Figure 1. Flow diagram. Abbreviations. DB, double-blind, placebo-controlled trial; LUR-LUR, lurasidone-lurasidone; N, sample size; OLE, open-label extension; PBO-LUR, placebo-lurasidone.
Table 1. Patient demographics and clinical characteristics at 6-week double-blind trial baseline.
6-week double-blind trial (lurasidone vs. placebo)
The average SDS total score improved from 19.7 to 9.6 for patients in the lurasidone group (LS mean change (SE) = −10.8 (0.6)) and from 19.8 to 12.9 for patients in the placebo group (LS mean change (SE) = −7.6 (0.8)) during the DB trial (ES = 0.49, p-value = .0003) ().
Table 2. Mean changes in SDS total and item scores during 6-week double-blind trial.
The LS mean change (SE) from baseline to week 6 in work/school impairment was significantly greater in lurasidone (−3.4 (0.2)) compared to placebo (−2.5 (0.3)) during the DB trial (ES = 0.36, p-value = .0071). Similar trends occurred for social life impairment (−3.6 (0.2) vs. −2.3 (0.2); ES = 0.55, p-value < .0001) and family life/home responsibilities impairment (−3.5 (0.2) vs. −2.3 (0.2); ES = 0.50, p-value < .0001).
Average weekly days lost decreased from 2.7 to 1.1 for patients in the lurasidone group (LS mean change (SE) = −1.6 (0.1)) and from 2.7 to 1.6 for patients in the placebo group (LS mean change (SE) = −1.0 (0.2)) during the DB trial (ES = 0.33, p = .0050). Average weekly days unproductive decreased from 4.5 to 2.1 for patients in the lurasidone group (LS mean change (SE) = −2.3 (0.2)) and from 4.0 to 2.9 for patients in the placebo group (LS mean change (SE) = −1.4 (0.2)) during the DB trial (ES = 0.45, p = .0001).

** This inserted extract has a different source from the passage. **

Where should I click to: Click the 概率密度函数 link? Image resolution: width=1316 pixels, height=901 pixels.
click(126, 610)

6-month open label extension
The average SDS total score improved from 9.3 to 5.5 for LUR-LUR (mean change (95% CI) = −3.4 (−4.6, −2.2)) and from 12.6 to 5.7 for PBO-LUR (mean change (95% CI) = −6.2 (−8.1, −4.3)) during the OLE ().
Table 3. Mean changes in SDS total and item scores during 6-week double-blind trial and 6-month open-label extension in patients who continued or switched to open-label lurasidone monotherapy.

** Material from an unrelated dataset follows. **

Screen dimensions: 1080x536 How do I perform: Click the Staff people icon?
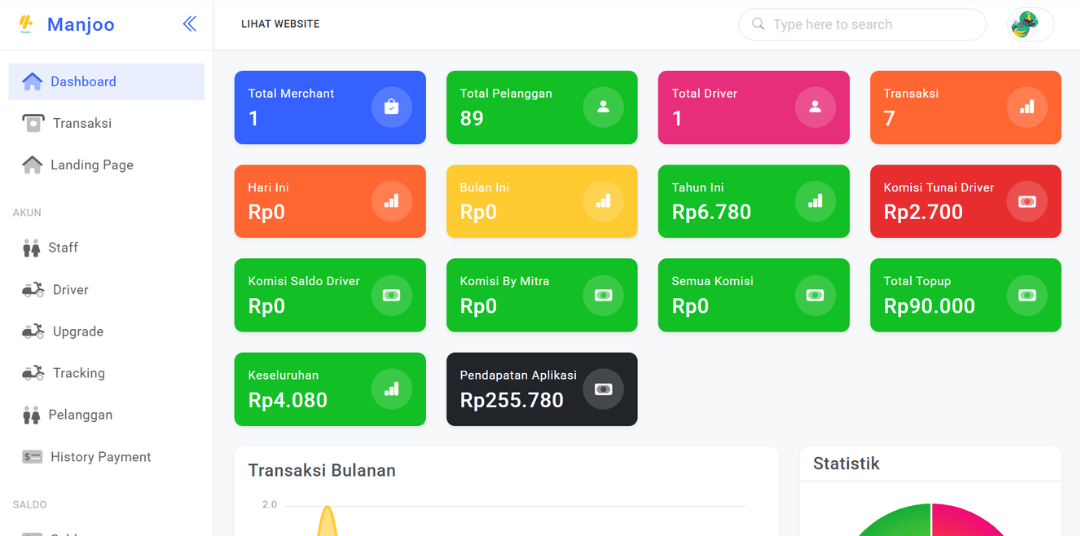31,248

The average work/school score improved for LUR-LUR (mean change (95% CI) = −1.2 (−1.7, −0.8)) and for PBO-LUR (mean change (95% CI) = −2.0 (−2.7, −1.3)). Similar changes occurred for social life (LUR-LUR = −1.0 (−1.4, −0.7), PBO-LUR = −2.1 (−2.8, −1.5)) and family life/home responsibilities (LUR-LUR = −1.0 (−1.4, −0.6), PBO-LUR = −1.9 (−2.5, −1.3)) scores. Figures for SDS total, work/school, social life, and family life scores are included in the Online Appendix.
Treatment with lurasidone during the DB trial was associated with a more rapid decrease in days lost () and days unproductive () followed by a sustained improvement in productivity during the OLE. Patients switching from placebo to lurasidone during the OLE reached similar levels of productivity by OLE month 3 (i.e. 18 weeks from DB baseline).
Figure 2. Average days lost in patients who continued or switched to lurasidone monotherapy for OLE. Abbreviations. DB, double-blind, placebo-controlled trial; LOCF, last observation carried forward; LUR, lurasidone; OLE, open-label extension; PBO, placebo.
Figure 3. Average days unproductive in patients who continued or switched to lurasidone monotherapy for OLE. Abbreviations. DB, double-blind, placebo-controlled trial; LOCF, last observation carried forward; LUR-LUR, lurasidone-lurasidone; OLE, open-label extension; PBO-LUR, placebo-lurasidone.
Indirect costs
The average annual indirect costs due to days lost and days unproductive were approximately $60,000 at DB baseline (lurasidone: mean (SD) = $61,235 ($33,071); placebo: mean (SD) = $58,075 ($36,644)). Annual indirect costs significantly decreased with lurasidone vs. placebo at DB week 6 (LS mean change (SE) = −$32,322 ($2,100) vs. −$20,091 ($2,838); ES = 0.42, p = .0003) (). Indirect costs were sustained at a lower level for patients who continued treatment with lurasidone during the OLE and were no longer significantly different between LUR-LUR and PBO-LUR at OLE month 6 (not shown).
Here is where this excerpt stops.